But if you live five miles from your local VA and you have neurology services available there, typically you have to use your own insurance to see an outside neurologist, unless for some reason the neurology department at the VA is booking out months and it's impossible for you to be seen. That's usually how that works.
We have a lot of patients through our network in Richmond because we have movement disorder specialists, especially those that live out of the area. They have their neurologists that they see out of the area, but then they all collaborate and also see our movement disorder specialists in Richmond too, and they'll work together a little bit.
Crista Ellis 35:31
Thanks, Emily.I'm seeing a lot of questions about how to obtain services from Veterans Affairs.
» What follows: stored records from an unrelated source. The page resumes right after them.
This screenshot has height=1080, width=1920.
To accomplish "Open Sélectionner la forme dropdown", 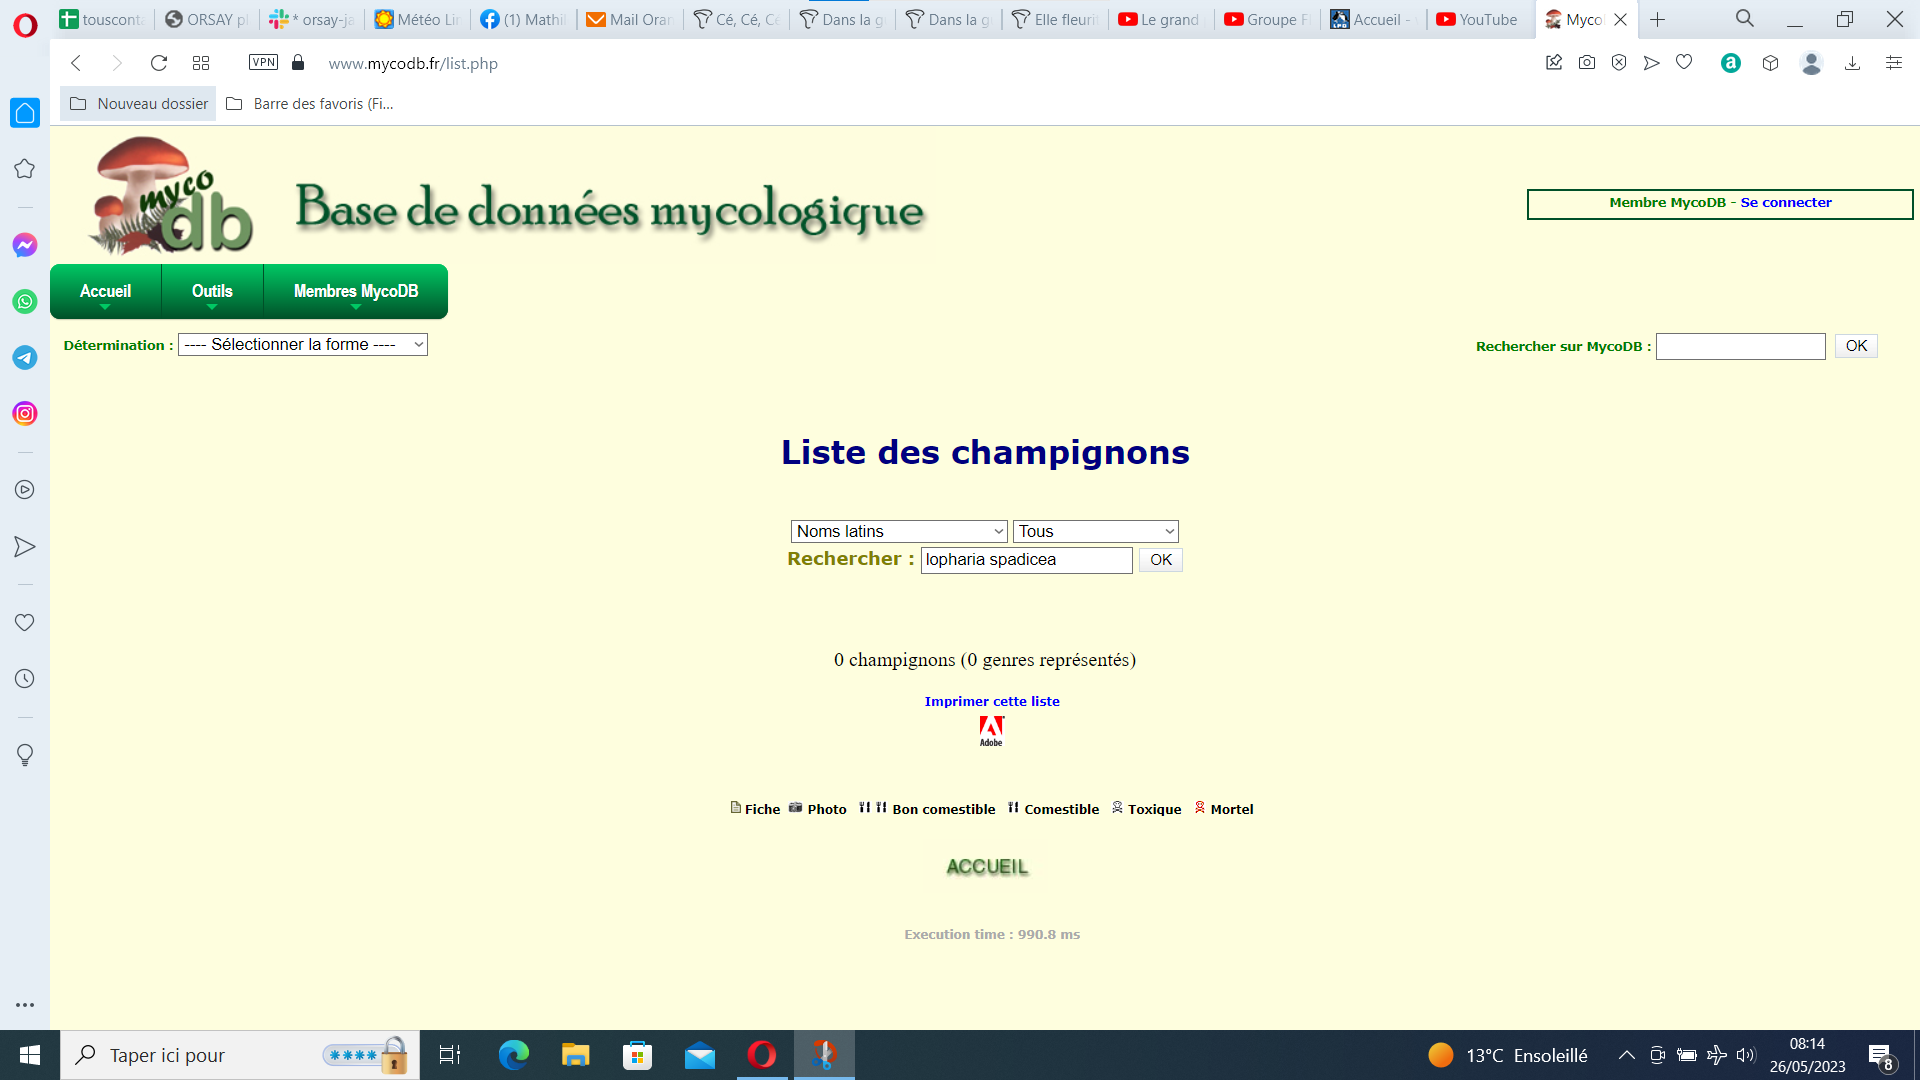I will (302, 345).
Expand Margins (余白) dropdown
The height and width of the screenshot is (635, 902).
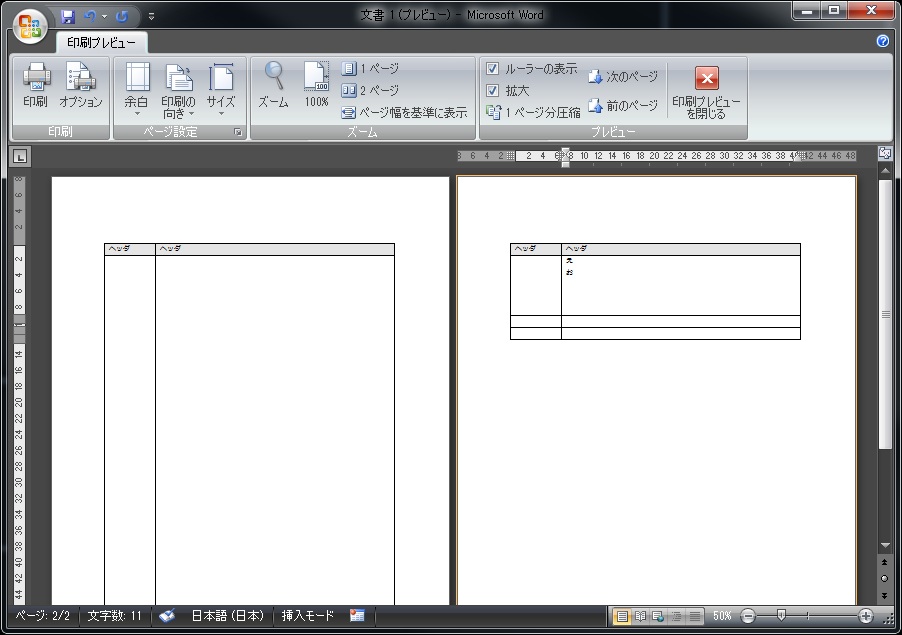[x=136, y=90]
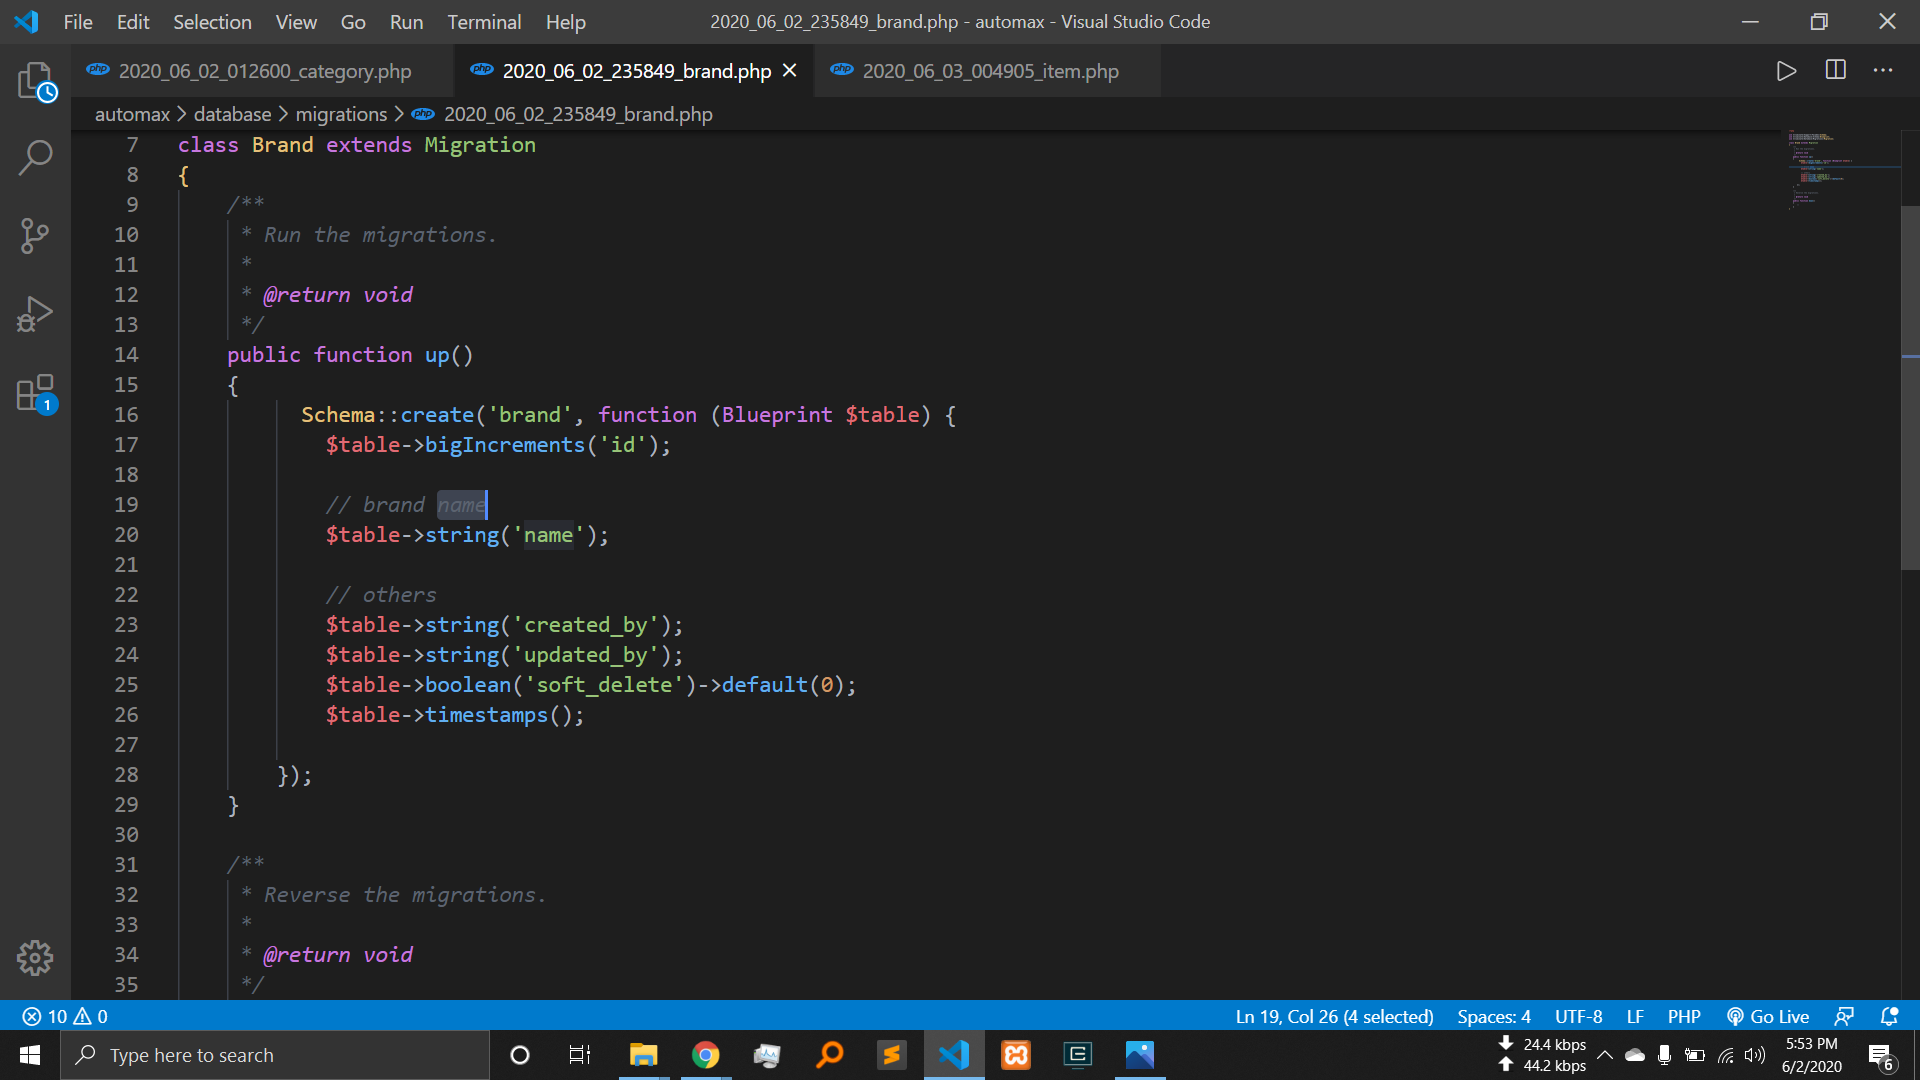Select PHP language mode indicator

tap(1683, 1016)
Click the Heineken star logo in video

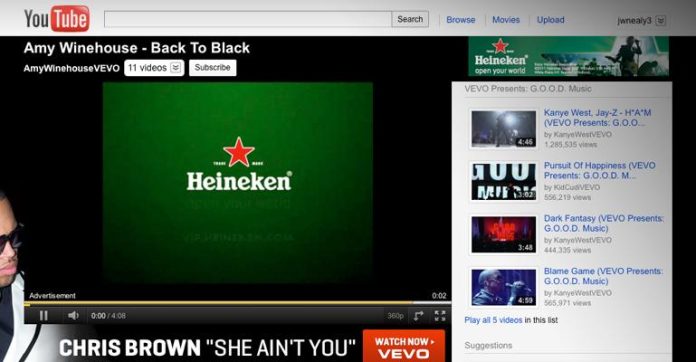pos(239,152)
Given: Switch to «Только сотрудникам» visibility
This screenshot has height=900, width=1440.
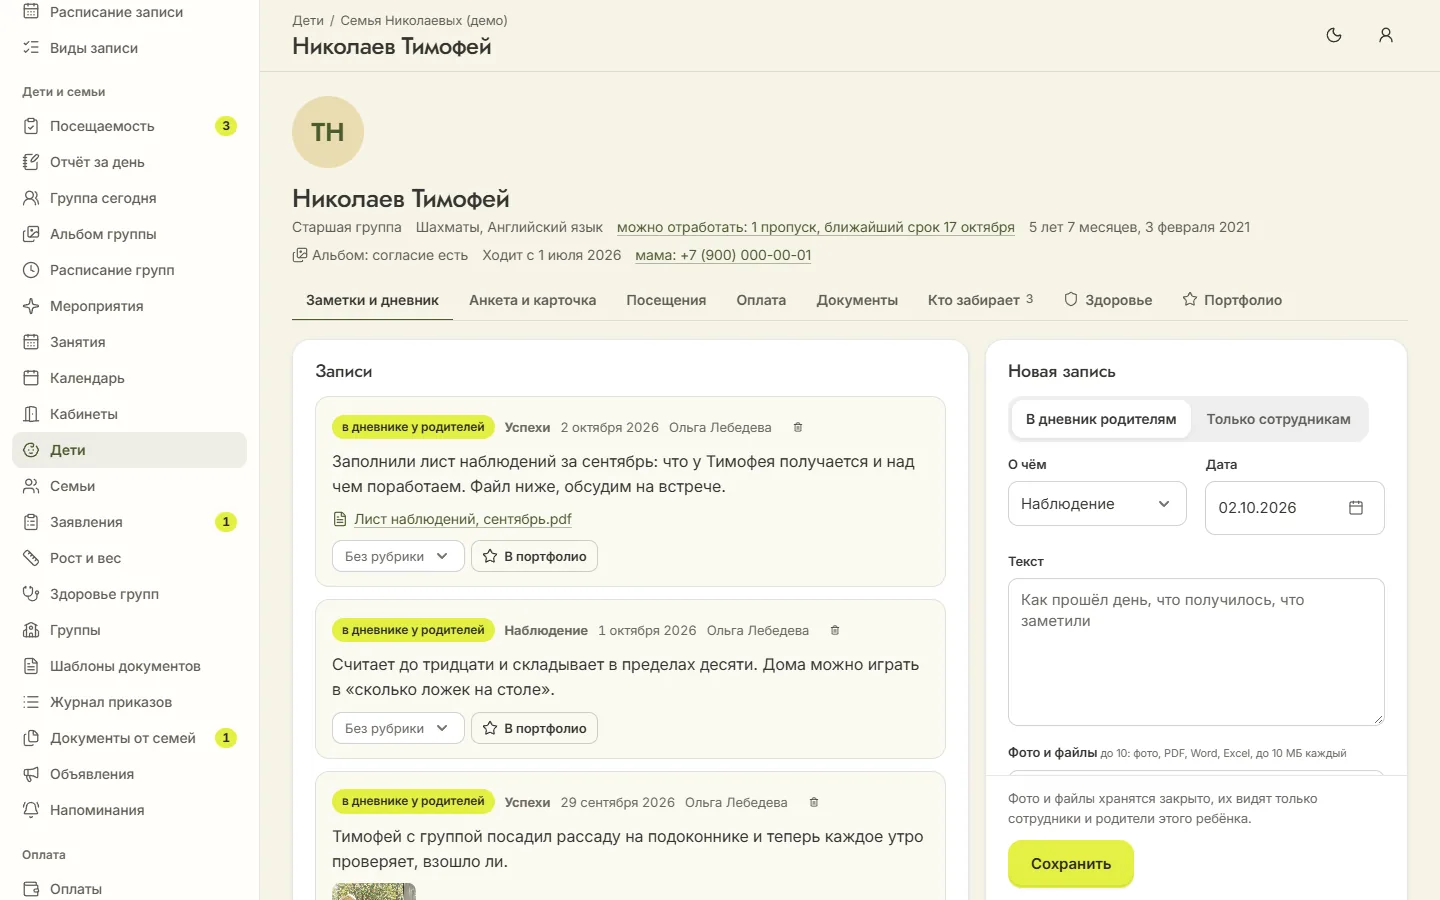Looking at the screenshot, I should pos(1278,419).
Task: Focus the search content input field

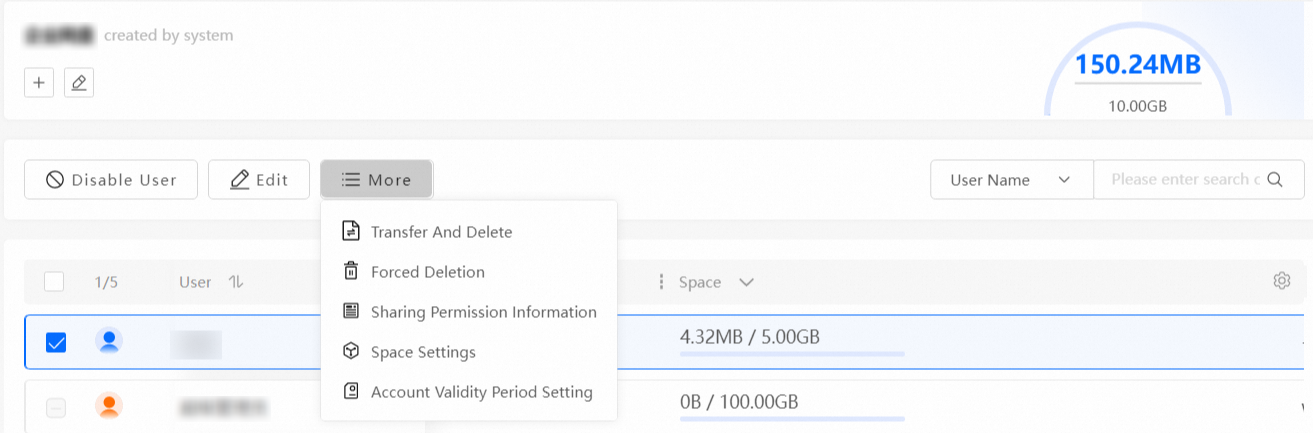Action: [1182, 180]
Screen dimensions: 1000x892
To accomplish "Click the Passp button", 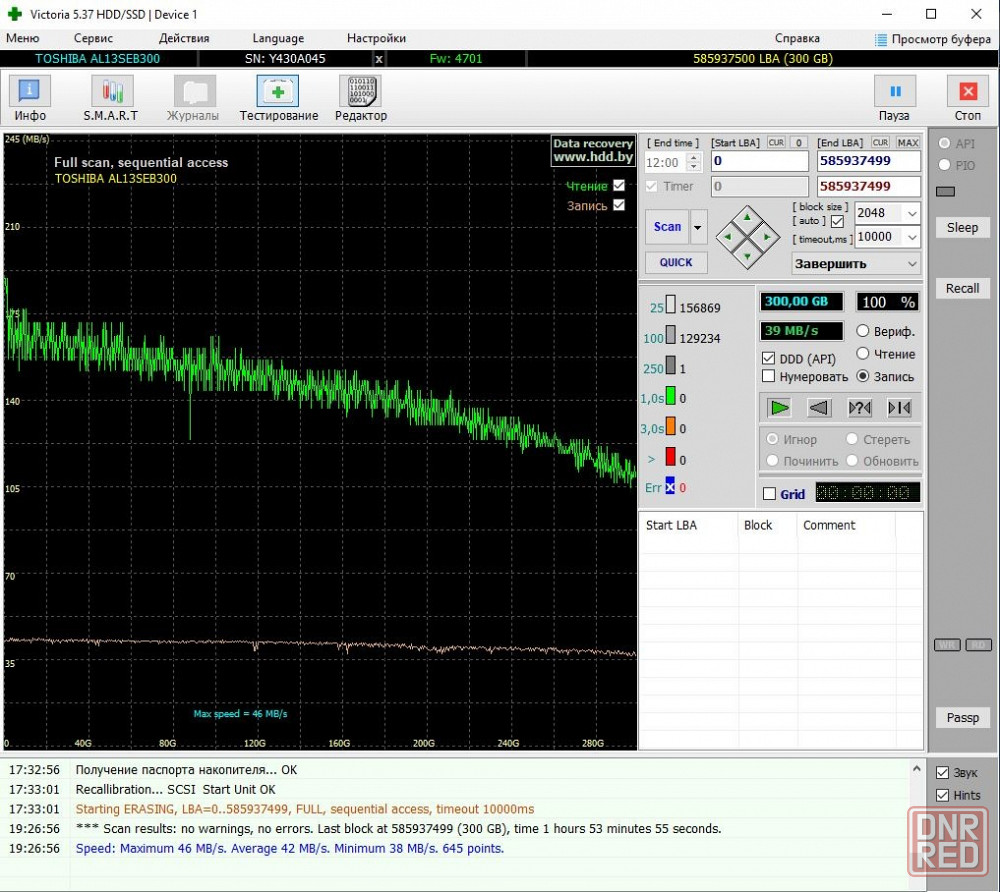I will tap(962, 717).
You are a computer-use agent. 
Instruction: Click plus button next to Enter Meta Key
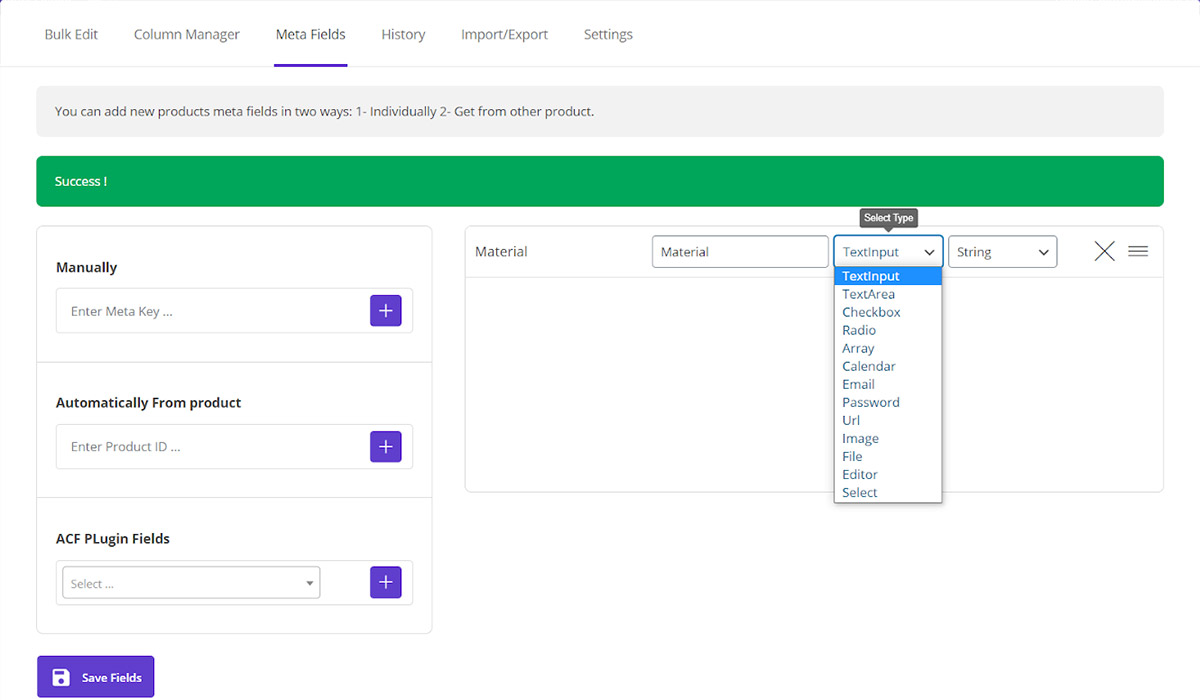click(385, 311)
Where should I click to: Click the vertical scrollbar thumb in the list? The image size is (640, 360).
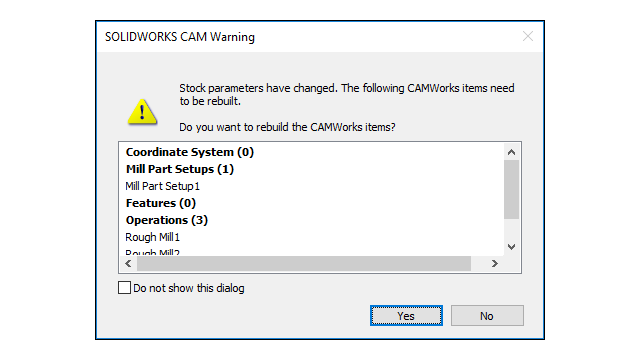511,189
I would like to point people to the direction of our Resources for Veterans Living with Parkinson's webinar. If my team would drop that webinar in the chat, we answer all kinds of questions about eligibility, service delivery, and how to connect with a veteran service officer to determine eligibility and how to navigate Veterans Affairs. Just know, I see your questions, and because the topic of today's discussion is planning for the future, we're going to stay focused on planning for the future. You can explore eligibility options and healthcare services through the VA by watching that archived webinar.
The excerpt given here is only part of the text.